Faure Walker will continue to run the UK papers, chief communications officer Lark-Marie Anton told me. The SEC filing said, “The Company will leverage the depth and breadth of its talented executives to manage the Gannett Media organization during this transition,” but did not indicate whether Perez Wadsworth’s job will ultimately be filled.”
Perez Wadsworth, who began her career as a reporter in Rockford, Illinois, has been with Gannett for 25 years. For most of the last decade, with varying titles, she has run the business side of USA Today and more recently its regional group of newspapers as well.
She has been Gannett’s No. 2 executive to CEO Mike Reed and is currently chair of the newspaper industry’s trade association, the News/Media Alliance.

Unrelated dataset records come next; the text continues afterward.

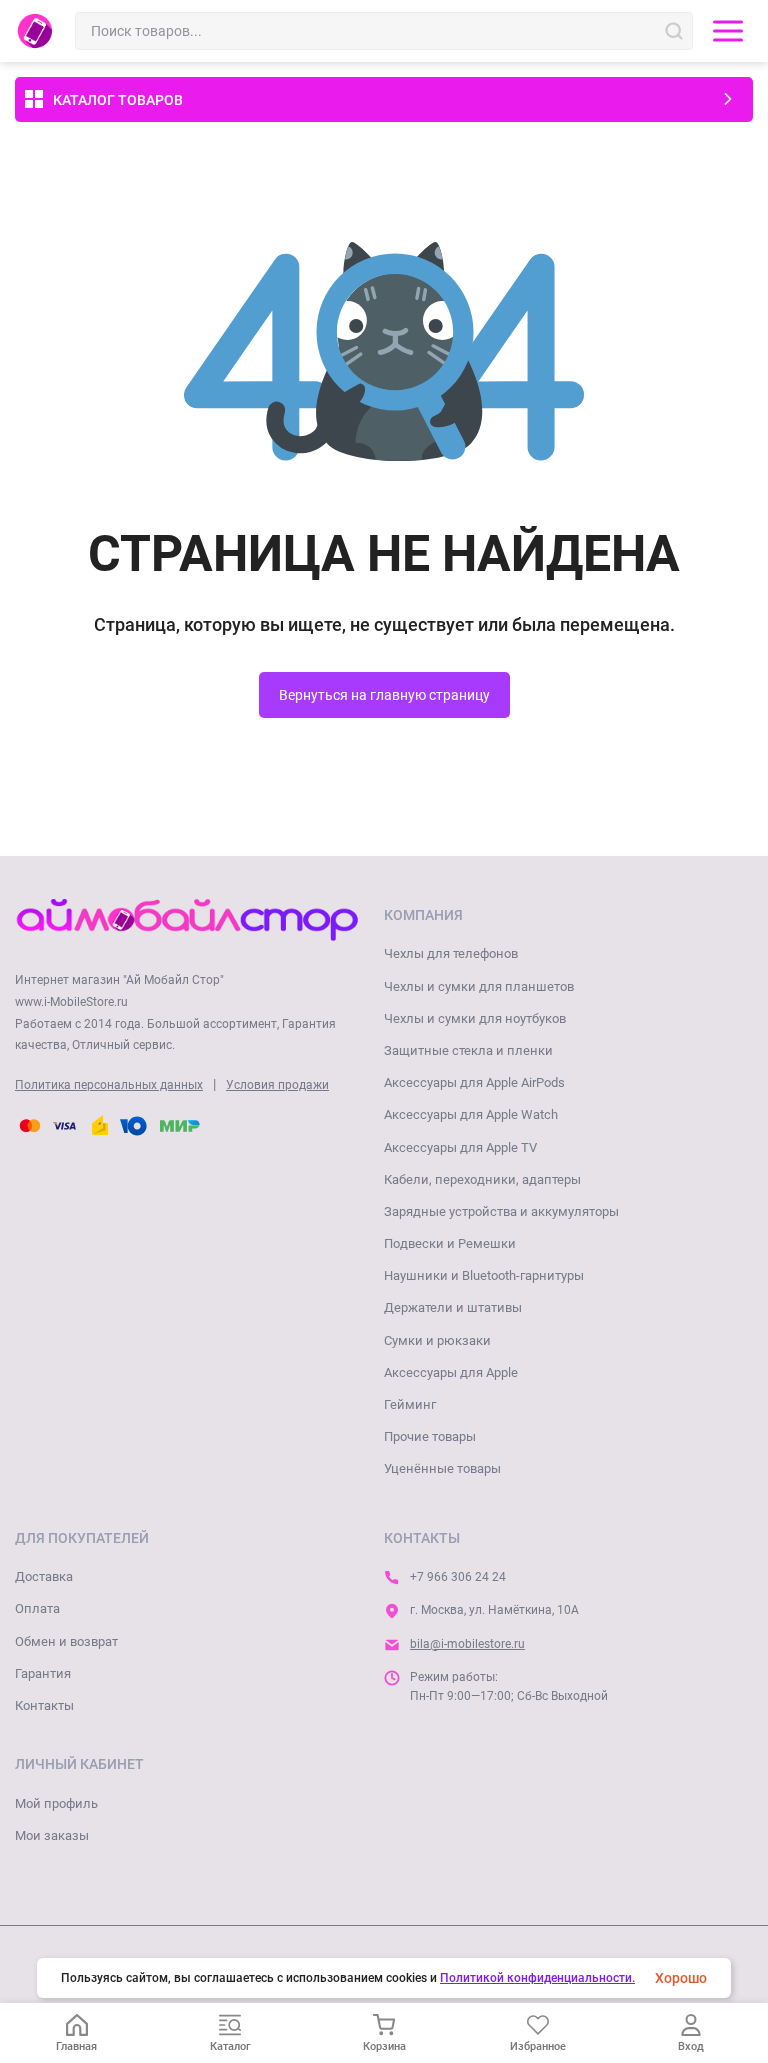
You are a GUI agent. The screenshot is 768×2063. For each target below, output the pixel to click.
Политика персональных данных (109, 1085)
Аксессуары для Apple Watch (471, 1114)
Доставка (44, 1576)
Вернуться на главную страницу (384, 695)
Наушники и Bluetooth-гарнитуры (484, 1275)
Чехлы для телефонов (451, 953)
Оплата (37, 1608)
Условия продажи (277, 1085)
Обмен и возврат (66, 1641)
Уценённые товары (442, 1468)
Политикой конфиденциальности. (537, 1978)
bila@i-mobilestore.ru (467, 1644)
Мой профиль (56, 1803)
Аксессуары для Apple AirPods (474, 1082)
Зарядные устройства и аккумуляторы (501, 1211)
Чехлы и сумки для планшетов (479, 986)
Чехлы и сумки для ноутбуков (475, 1018)
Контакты (44, 1705)
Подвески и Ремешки (450, 1243)
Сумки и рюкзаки (437, 1340)
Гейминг (410, 1404)
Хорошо (681, 1978)
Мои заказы (52, 1835)
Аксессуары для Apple (451, 1372)
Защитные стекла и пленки (468, 1050)
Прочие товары (430, 1436)
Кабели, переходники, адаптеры (482, 1179)
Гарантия (43, 1673)
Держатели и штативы (453, 1307)
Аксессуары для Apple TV (460, 1147)
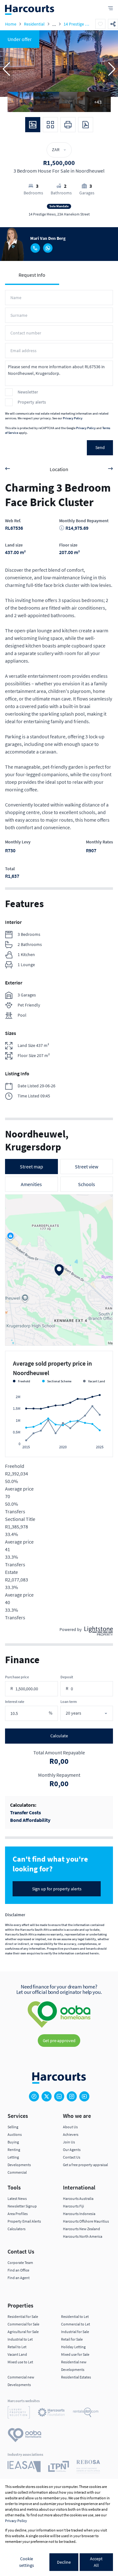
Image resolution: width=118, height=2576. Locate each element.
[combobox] (93, 1713)
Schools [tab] (86, 1184)
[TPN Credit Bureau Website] (58, 2467)
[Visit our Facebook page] (34, 2096)
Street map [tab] (31, 1166)
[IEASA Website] (24, 2467)
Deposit (66, 1677)
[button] (6, 69)
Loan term (68, 1701)
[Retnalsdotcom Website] (86, 2413)
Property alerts (32, 402)
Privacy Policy (72, 418)
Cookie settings (26, 2562)
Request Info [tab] (32, 275)
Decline (64, 2562)
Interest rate (14, 1701)
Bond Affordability (30, 1820)
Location (59, 469)
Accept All (96, 2562)
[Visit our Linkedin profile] (59, 2096)
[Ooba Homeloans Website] (25, 2436)
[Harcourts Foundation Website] (51, 2413)
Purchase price (17, 1677)
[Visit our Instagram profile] (72, 2096)
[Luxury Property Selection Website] (19, 2413)
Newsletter (28, 392)
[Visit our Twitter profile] (47, 2096)
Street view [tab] (86, 1166)
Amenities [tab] (31, 1184)
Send (100, 447)
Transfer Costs (25, 1812)
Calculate (59, 1736)
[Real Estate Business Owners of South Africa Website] (88, 2467)
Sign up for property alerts (56, 1889)
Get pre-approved (59, 2040)
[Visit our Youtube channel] (84, 2096)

The company has had deep financial difficulties this year, laying off 400 and leaving 400 more positions open. It recently announced a new wave of cost-savings including mandatory one-week unpaid leave for all but essential employees this quarter.
In a statement, Reed said that Perez Wadsworth “has served Gannett with passion and conviction” and praised her as “an indefatigable defender of journalism in our democracy.”
In a farewell message, Perez Wadsworth said, “Our company and leadership are strong, and our strategy is sound.”
Besides the cost-cutting, that strategy has been focused on building paid digital subscriptions, now standing at just over 2 million.
Most of the regional dailies still produce print editions six days a week and USA Today five, despite setbacks to its hotel distribution in recent years. Perez Wadsworth told me in a May interview, “The print edition of USA Today is a profitable product, which we will continue to publish as long as readers want it and it continues to make financial sense.”